Mort sociale numérique et juridiction d’exception

Comme précédemment, familles, associations, entreprises pourront être mis, sous surveillance électronique et bannies d’internet par une autorité administrative indépendante connue sous le nom d’HADOPI, sur la seule base de relevés informatiques et sans avoir pu se défendre. Pourtant, le fait de bannir un internaute négligent a été condamné par le Parlement Européen le 10 avril dernier car disproportionné : on ne peut par exemple pas priver d’internet une famille entière sous prétexte que le père de famille n’a pas réussi à empêcher ses enfants et leurs copains de télécharger un film à deux reprises. Le Parlement européen a clairement rappelé qu’Internet est devenu un droit impératif pour l’inclusion sociale et que l’interruption d’un accès internet va à l’encontre des droits de l’Homme.

Chantage à la sanction automatique

L’HADOPI pourra proposer une transaction consistant en une coupure de un à six mois, si des faits répétés sont reconnus par l’accusé. Si l’abonné refuse de faire pénitence à tort ou à raison, la peine n’en sera que plus longue et automatique : en cas de refus de la transaction proposée, c’est un an de bannissement. Un tel mécanisme s’assimile ni plus ni moins qu’à un chantage visant à permettre à l’autorité d’obtenir un grand nombre de décisions par la peur rapidement, sans aucune preuve d’une quelconque infraction.

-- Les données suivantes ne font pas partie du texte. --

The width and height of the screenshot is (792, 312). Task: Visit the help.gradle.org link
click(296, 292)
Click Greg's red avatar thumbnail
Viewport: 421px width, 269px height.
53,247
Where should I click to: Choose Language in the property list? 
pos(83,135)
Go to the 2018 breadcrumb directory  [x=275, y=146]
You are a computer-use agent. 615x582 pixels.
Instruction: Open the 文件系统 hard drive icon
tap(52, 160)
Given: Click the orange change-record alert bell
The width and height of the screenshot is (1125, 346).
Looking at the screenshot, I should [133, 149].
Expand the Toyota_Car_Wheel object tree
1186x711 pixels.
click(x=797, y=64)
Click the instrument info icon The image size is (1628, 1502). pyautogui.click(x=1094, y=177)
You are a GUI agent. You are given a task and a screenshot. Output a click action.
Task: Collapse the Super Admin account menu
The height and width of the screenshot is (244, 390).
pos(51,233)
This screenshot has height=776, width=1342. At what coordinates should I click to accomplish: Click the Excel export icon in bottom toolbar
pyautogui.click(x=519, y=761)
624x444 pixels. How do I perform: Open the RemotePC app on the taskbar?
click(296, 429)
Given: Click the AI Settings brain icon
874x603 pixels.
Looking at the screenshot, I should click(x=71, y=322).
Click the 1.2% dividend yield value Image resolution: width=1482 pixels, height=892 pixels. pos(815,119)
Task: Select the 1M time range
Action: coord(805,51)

Plus de gradation dans la riposte et double peine

Le régime est le même pour toute personne, qu’elle soit morale ou physique mais la proposition de transaction n’a rien d’obligatoire pour l’autorité. « Le caractère répété des manquements s’apprécie [désormais] sur une période d’une année », et non plus suite à l’envoi de deux messages. L’autorité peut donc ordonner la coupure à sa guise. Cette procédure ne met pas fin aux éventuelles poursuites pour contrefaçon, ce qui institue un mécanisme de double peine.

Des mouchards étatiques obligatoires payants et … inexistants.

Autre changement notable, les fournisseurs d’accès n’ont plus obligation de fournir gratuitement les dispositifs « efficaces » que l’abonné devra installer pour tenter d’éviter que son accès soit utilisé à des fins frauduleuses par des tiers, et qu’ils soient donc condamnés pour des faits commis par d’autres. Les FAI doivent simplement informer sur l’existence de ces dispositifs obligatoires qui sont désormais listés pas l’HADOPI elle même.

Reste à démontrer que de tels dispositifs de filtrage « efficaces » existent comme le prétend la loi, à expliquer comment prouver qu’ils étaient installés si ils existent, comment prouver qu’ils ont dysfonctionné ou qu’ils ont été contournés, quel sera leur coût pour l’abonné, quelle connaissance devra-t-il avoir et quelles seront les procédures pour voir son produit figurer dans la liste des dispositifs permettant d’assurer tant bien que mal sa sécurité juridique (le logiciel libre par exemple sera vraisemblablement banni), etc…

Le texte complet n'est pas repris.